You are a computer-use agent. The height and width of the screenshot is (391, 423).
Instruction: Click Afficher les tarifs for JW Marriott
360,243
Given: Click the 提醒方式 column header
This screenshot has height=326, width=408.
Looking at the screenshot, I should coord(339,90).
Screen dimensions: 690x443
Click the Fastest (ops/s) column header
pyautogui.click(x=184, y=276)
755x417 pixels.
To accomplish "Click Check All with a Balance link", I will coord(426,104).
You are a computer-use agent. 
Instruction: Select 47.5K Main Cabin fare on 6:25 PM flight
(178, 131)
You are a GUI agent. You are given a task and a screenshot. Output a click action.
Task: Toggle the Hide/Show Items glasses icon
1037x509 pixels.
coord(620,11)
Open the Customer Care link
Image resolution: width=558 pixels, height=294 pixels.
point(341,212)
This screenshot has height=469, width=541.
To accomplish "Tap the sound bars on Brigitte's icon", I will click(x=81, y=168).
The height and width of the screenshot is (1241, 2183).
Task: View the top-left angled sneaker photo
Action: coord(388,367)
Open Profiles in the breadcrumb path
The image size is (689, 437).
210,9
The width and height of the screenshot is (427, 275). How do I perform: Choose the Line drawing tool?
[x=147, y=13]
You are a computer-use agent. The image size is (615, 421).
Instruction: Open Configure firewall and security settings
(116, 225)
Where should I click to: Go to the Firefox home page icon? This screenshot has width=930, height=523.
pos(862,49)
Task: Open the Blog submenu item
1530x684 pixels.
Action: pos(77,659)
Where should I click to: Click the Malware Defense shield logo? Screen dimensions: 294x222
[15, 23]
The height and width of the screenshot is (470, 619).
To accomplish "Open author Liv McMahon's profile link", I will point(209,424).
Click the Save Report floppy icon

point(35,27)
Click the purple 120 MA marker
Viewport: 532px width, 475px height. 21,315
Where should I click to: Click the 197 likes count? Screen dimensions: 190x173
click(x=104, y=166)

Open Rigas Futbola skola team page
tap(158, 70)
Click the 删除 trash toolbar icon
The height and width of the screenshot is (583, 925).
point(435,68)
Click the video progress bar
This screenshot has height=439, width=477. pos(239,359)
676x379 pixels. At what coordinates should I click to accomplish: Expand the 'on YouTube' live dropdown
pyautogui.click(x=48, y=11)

**What you are asked to do**: Take the entries above and return only the lines from the one with "This screenshot has height=326, width=408." to the one with "Task: Toggle the Hide/Show Items glasses icon", both included, unchanged.

**Task solution**:
This screenshot has height=326, width=408.
Looking at the screenshot, I should coord(339,90).
Screen dimensions: 690x443
Click the Fastest (ops/s) column header
pyautogui.click(x=184, y=276)
755x417 pixels.
To accomplish "Click Check All with a Balance link", I will coord(426,104).
You are a computer-use agent. 
Instruction: Select 47.5K Main Cabin fare on 6:25 PM flight
(178, 131)
You are a GUI agent. You are given a task and a screenshot. Output a click action.
Task: Toggle the Hide/Show Items glasses icon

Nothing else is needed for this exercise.